## EXTRACTED INFORMATION
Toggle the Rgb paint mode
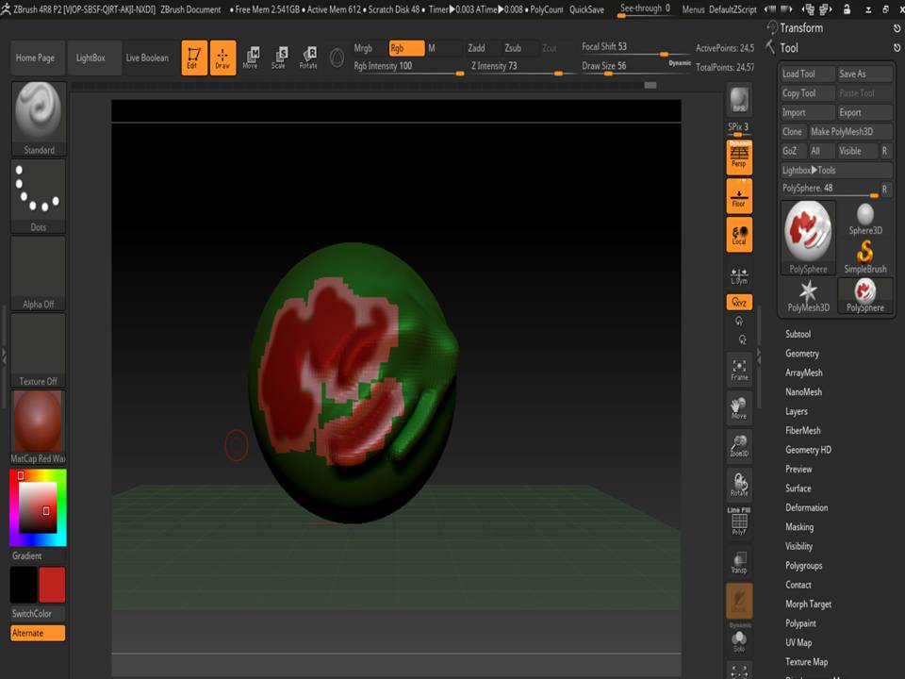The height and width of the screenshot is (679, 905). pos(406,48)
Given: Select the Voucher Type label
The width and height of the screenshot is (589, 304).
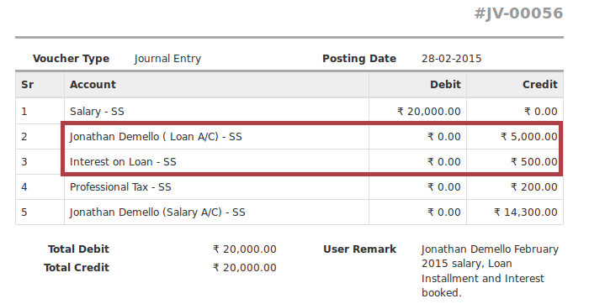Looking at the screenshot, I should pyautogui.click(x=71, y=59).
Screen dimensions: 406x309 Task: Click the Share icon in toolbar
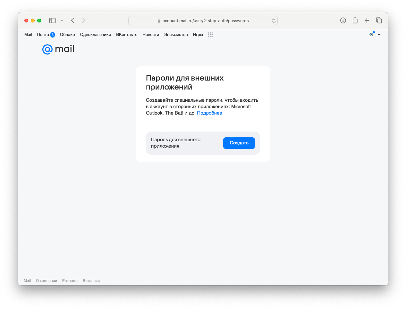coord(355,21)
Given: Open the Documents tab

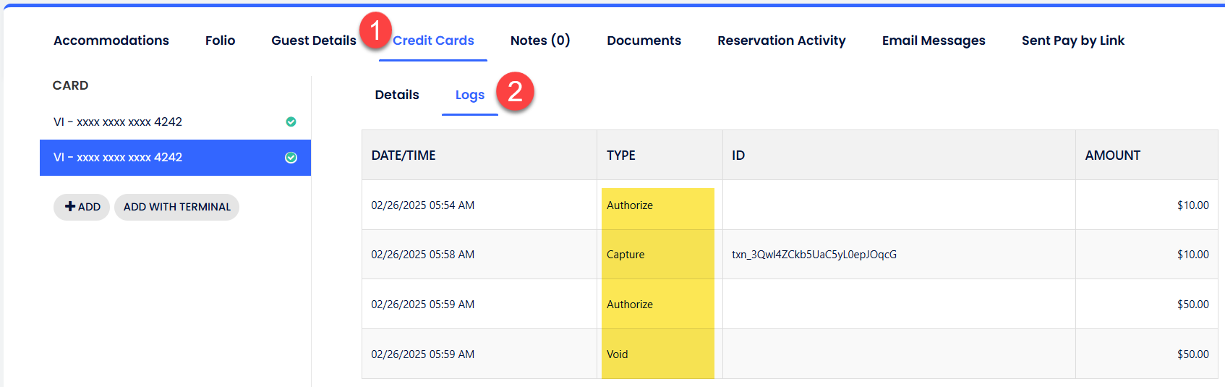Looking at the screenshot, I should (644, 41).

## EXERCISE
From the line that contains "The width and" through the last line of the listing, copy each line exactly; both end lines stay in, and pictures stay out.

## ANSWER
The width and height of the screenshot is (589, 304).
Looking at the screenshot, I should pyautogui.click(x=71, y=59).
Screen dimensions: 406x309 Task: Click the Share icon in toolbar
coord(355,21)
Given: Open the Documents tab

Looking at the screenshot, I should (644, 41).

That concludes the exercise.